Addyi Recall Predicted By Consumer Advocates Due to Health Risks With “Female Viagra”

The prominent consumer watchdog group Public Citizen is criticizing the FDA’s recent decision to approve the drug Addyi, which has been referred to by some in the media as the “female Viagra.” As more individuals become exposed to the health risks associated with the medication, the group indicates that the FDA will likely end up pulling Addyi from the market within a few years.

The FDA announced the approval of Addyi (flibanserin) earlier this month for the treatment of acquired, generalized hypoactive sexual desire disorder (HSDD) in premenopausal women. The agency previously rejected attempts to introduce the medication in 2010 and 2013, due to questions about whether the benefits justify the risks.

In a press release issued on August 19, Public Citizen indicated that once enough women have ben seriously harmed by the “irreversible, or life threatening injuries” that have been linked to the medication, an Addyi recall will likely be issued.
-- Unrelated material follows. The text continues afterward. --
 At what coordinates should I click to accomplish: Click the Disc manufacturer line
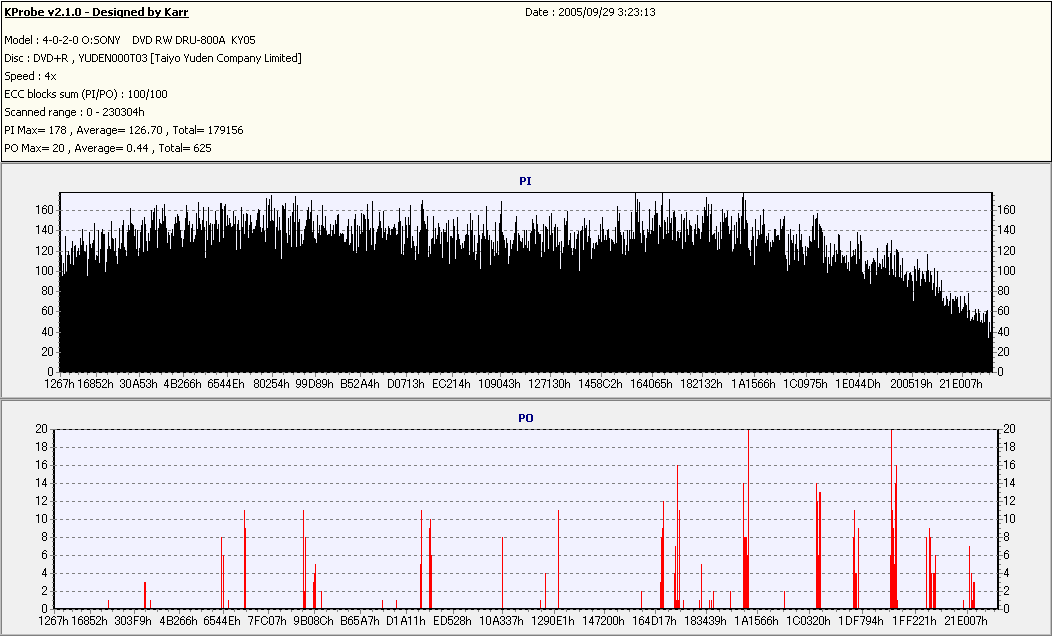coord(153,58)
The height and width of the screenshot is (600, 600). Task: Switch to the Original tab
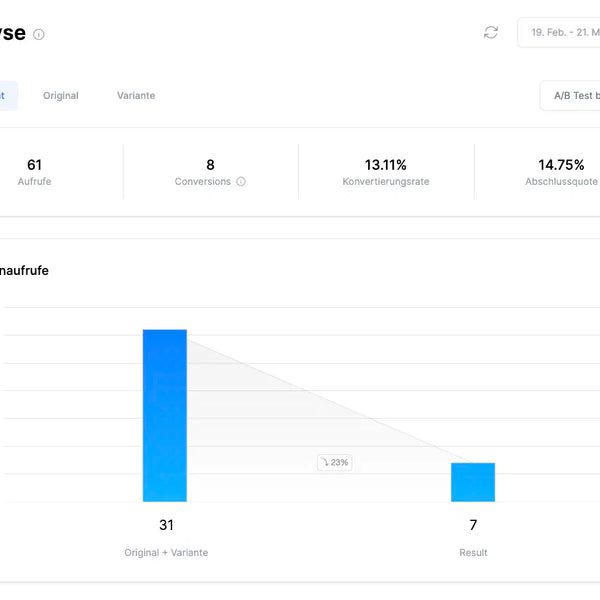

According to the FDA, the drug can cause severely low blood pressure, known as hypotension, as well as loss of consciousness, referred to as syncope, particularly when taken with alcohol or certain medications, such as Prilosec, Depakote and even grapefruit juice, which are all known as strong CYP3A4 inhibitors.

“Because of a potentially serious interaction with alcohol, treatment with Addyi will only be available through certified health care professionals and certified pharmacies,” FDA’s Center for Drug Evaluation and Research (CDER) director, Dr. Janet Woodcock, said in the agency’s announcement of the approval. “Patients and prescribers should fully understand the risks associated with the use of Addyi before considering treatment.”

Despite the safeguards, the founder and senior advisor of Public Citizen’s Health Research Group, Dr. Sidney Wolfe, indicates that the approval “recklessly disregards the worrisome risk information” the FDA was provided at a June 4 meeting of its advisory committee.

Public Citizen notes that the agency’s own analysis indicates that use of the drug added only one-half to one additional “satisfying sexual encounter” per month to a woman’s life when compared to a placebo.

“It is unconscionable that the FDA does not have the courage to prevent such damage from a drug with such a high ration of risks to benefits, ” the Public Citizen press release states. “Unfortunately, we haven’t heard the last of this drug. Expect future news to include stories of women who are harmed needlessly by flibanserin and the eventual agency call for the manufacturer to pull it from pharmacy shelves.”